L'audience du dirigeant chinois Bo Xilai a repris dimanche matin

Le procès pour corruption de Bo Xilai, au coeur d'un retentissant scandale politico-criminel en Chine, a repris dimanche. Lors des audiences précédentes, le dirigeant s'est vivement défendu tout en reconnaissant samedi avoir commis des erreurs.

Malgré l'apparente transparence des débats contradictoires, les autorités contrôlent étroitement ce procès sensible qui s'achèvera, de l'avis général des experts, par l'annonce d'un verdict déjà décidé par la direction communiste.

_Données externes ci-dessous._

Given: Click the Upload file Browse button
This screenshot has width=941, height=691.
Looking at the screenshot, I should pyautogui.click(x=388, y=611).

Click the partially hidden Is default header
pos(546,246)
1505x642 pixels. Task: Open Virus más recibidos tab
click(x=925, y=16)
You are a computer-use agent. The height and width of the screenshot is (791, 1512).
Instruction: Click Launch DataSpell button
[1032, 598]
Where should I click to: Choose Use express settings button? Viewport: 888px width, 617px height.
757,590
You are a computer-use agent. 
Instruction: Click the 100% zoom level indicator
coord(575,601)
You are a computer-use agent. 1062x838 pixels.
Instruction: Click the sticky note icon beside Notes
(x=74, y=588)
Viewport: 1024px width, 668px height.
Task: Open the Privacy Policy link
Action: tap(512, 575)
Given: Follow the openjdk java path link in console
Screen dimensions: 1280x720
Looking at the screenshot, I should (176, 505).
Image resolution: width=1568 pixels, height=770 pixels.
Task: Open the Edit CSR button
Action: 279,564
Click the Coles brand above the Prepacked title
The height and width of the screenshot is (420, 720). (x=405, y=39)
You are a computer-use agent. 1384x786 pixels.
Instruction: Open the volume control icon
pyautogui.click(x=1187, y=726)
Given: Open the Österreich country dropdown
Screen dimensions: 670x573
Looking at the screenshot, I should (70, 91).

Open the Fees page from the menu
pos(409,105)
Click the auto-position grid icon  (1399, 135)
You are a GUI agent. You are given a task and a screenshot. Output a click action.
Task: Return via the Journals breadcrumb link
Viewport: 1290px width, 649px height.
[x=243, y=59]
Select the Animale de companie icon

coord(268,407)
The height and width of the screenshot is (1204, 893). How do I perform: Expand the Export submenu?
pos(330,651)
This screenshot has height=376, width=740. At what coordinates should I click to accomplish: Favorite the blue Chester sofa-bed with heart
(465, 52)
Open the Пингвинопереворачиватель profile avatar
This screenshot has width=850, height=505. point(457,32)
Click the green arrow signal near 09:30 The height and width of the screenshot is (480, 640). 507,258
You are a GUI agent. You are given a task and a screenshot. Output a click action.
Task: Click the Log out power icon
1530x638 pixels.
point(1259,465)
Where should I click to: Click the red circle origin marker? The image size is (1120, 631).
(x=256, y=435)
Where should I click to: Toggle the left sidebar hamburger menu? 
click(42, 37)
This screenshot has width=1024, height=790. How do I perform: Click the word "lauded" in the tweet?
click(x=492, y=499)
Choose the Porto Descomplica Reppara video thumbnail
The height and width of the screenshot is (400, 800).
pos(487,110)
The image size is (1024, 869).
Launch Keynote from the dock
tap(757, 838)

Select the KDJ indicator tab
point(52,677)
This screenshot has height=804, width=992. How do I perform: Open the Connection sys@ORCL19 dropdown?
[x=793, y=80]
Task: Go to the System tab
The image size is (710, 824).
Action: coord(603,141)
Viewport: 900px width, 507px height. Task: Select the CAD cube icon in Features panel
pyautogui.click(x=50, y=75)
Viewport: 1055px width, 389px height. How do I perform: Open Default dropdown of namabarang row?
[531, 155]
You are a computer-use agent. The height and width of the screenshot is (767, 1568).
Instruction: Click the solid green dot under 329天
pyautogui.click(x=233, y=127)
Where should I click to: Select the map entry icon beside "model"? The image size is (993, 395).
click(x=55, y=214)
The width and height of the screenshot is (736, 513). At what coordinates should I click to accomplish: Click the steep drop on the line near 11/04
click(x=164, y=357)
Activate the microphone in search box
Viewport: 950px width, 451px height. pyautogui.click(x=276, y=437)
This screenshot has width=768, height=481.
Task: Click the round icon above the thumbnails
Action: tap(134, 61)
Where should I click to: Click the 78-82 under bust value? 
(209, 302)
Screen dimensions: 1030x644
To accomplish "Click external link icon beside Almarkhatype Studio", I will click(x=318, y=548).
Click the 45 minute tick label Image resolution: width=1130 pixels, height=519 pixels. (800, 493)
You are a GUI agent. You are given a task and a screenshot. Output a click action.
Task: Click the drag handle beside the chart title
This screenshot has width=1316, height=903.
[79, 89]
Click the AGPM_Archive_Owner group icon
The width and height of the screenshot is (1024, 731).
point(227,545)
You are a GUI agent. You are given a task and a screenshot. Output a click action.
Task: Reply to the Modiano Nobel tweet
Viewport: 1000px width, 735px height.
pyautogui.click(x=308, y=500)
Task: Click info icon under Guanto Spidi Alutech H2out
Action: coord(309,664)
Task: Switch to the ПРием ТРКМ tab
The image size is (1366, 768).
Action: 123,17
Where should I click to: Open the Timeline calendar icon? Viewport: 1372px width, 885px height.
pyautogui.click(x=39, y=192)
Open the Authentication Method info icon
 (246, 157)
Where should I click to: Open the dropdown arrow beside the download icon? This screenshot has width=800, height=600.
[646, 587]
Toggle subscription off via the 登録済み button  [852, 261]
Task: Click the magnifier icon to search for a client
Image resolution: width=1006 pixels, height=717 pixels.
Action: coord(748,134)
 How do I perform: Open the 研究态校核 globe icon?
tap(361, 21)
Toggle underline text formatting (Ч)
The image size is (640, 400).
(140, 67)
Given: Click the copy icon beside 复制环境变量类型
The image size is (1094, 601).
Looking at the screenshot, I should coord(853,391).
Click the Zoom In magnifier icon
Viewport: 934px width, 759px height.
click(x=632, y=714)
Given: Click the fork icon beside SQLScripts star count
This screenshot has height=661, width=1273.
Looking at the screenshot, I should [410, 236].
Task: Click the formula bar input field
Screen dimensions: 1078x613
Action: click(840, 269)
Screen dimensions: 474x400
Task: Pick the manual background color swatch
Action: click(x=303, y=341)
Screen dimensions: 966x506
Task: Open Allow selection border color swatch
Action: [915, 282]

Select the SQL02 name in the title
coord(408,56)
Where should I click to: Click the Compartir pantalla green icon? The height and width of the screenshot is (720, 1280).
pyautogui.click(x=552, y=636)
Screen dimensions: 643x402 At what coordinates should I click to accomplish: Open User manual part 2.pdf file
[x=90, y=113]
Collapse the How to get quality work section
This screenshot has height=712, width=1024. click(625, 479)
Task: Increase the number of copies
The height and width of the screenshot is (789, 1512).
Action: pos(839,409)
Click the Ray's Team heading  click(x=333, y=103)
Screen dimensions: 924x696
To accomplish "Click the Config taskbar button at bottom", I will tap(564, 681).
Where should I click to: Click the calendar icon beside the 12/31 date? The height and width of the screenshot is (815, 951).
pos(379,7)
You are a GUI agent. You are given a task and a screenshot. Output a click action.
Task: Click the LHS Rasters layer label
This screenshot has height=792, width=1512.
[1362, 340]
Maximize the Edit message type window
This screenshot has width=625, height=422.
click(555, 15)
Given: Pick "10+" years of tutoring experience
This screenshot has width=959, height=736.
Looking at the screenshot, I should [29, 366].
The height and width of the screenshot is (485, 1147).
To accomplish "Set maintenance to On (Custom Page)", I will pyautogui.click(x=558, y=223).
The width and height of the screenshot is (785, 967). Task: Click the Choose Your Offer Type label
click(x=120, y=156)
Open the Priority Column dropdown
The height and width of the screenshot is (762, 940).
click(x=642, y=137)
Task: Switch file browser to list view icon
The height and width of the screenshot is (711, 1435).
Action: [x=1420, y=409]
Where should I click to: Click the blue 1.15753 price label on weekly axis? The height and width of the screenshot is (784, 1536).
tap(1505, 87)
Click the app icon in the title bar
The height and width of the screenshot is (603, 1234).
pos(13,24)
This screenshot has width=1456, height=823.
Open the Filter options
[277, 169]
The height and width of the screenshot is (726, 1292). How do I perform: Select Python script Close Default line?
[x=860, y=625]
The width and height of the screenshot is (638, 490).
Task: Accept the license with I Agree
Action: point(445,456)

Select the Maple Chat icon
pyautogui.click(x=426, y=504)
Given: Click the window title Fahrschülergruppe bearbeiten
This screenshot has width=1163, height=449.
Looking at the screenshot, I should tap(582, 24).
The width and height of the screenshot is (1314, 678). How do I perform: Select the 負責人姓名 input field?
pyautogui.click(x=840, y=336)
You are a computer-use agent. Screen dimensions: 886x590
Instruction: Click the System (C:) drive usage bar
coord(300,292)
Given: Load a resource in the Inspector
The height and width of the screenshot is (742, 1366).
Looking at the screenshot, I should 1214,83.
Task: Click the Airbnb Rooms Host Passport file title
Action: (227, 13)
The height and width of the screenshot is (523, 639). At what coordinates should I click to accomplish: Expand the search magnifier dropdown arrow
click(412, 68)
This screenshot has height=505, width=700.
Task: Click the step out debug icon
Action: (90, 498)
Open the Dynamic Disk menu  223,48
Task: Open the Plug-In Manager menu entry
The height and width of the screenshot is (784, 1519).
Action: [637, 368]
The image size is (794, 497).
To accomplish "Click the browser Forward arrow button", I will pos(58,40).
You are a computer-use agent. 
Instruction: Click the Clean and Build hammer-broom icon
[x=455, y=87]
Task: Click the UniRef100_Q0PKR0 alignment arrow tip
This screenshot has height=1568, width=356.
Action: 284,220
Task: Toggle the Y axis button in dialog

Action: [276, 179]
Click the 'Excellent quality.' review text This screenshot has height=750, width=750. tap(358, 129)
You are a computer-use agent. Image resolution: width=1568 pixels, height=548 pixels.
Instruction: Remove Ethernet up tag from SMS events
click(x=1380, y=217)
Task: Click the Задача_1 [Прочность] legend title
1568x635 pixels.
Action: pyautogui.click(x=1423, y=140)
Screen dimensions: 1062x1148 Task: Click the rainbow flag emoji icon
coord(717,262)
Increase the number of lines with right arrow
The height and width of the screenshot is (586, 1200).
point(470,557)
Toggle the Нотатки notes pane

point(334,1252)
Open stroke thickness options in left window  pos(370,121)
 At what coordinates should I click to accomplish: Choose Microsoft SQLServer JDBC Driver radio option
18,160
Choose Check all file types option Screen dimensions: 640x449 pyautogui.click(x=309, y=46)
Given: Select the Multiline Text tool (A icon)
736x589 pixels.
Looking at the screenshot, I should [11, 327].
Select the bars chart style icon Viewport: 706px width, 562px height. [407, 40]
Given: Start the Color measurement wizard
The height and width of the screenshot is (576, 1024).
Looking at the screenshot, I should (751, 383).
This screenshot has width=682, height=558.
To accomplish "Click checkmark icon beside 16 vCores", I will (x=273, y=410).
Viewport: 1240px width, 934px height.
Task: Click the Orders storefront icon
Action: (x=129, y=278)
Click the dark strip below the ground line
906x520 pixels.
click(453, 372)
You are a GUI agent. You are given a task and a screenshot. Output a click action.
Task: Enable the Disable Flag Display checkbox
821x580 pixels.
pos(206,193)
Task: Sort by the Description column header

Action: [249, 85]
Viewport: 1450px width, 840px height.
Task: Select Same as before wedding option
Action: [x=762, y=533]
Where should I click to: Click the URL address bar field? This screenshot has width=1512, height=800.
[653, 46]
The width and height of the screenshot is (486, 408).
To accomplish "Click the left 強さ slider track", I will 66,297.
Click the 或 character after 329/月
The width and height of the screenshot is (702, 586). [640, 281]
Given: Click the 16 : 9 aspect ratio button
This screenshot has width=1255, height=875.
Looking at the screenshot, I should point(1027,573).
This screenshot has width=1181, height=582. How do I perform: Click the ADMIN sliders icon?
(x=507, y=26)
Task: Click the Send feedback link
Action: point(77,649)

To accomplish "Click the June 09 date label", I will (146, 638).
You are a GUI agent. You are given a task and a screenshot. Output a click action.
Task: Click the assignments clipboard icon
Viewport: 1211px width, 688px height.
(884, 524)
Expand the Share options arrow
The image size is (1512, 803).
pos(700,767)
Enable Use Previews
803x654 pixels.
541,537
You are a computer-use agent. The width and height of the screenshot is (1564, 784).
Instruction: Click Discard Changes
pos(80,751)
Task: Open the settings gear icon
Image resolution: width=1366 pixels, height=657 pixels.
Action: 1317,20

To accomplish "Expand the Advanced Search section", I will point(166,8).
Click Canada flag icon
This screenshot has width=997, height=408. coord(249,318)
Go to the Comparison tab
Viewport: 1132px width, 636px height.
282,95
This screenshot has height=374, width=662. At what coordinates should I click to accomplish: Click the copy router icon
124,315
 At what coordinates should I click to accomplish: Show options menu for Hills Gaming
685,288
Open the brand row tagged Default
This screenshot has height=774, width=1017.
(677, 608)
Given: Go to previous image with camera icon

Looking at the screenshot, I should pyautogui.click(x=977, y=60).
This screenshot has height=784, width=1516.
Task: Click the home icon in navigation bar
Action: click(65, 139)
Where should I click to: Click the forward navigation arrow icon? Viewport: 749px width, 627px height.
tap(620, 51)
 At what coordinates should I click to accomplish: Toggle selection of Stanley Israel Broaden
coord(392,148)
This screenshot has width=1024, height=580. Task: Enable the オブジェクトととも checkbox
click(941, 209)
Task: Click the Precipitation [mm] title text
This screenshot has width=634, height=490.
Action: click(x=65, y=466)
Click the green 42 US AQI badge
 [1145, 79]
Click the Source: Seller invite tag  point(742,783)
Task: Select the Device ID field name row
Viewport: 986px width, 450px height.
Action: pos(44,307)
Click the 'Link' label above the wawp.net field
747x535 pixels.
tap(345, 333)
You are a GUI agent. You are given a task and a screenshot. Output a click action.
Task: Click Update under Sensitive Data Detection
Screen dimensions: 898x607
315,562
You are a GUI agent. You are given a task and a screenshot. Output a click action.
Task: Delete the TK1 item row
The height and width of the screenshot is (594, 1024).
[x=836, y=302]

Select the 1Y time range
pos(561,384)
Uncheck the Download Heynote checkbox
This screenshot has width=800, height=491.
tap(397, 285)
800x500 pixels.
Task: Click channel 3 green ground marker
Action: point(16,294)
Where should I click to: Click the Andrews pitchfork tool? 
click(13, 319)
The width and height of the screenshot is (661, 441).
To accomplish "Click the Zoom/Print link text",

M. Bo, 64 ans, poursuivi pour corruption, détournement de fonds et abus de pouvoir, avait démenti en bloc jeudi et vendredi avoir reçu l'équivalent de 3,3 millions de francs en pots-de-vin, incluant une villa en France, de la part de deux hommes d'affaires.

En revanche, il a admis samedi avoir commis "des erreurs" et dit "assumer une certaine responsabilité" dans un détournement de cinq millions de yuans (755'000 francs) de fonds publics au profit de sa femme Gu Kailai.

Il a également reconnu des "erreurs" dans les suites dramatiques de l'assassinat par son épouse d'un Britannique proche du couple, Neil Heywood. Ce dernier a été empoisonné en novembre 2011 à Chongqing (sud-ouest), la métropole géante que Bo dirigeait alors.

Le responsable a été confronté samedi, au cours d'une audition surprise, à son ancien bras droit, le chef policier Wang Lijun. Tombé en disgrâce, ce dernier s'était réfugié en février 2012 dans un consulat américain et y avait exposé le meurtre de Heywood, précipitant la chute spectaculaire de Bo Xilai.

L'ancien membre du puissant Bureau politique du Parti communiste a cependant nié devant le tribunal avoir abusé de son pouvoir pour protéger sa femme. Le témoignage de Wang Lijun était discuté dimanche par la défense et l'accusation, a précisé le tribunal sur son microblog.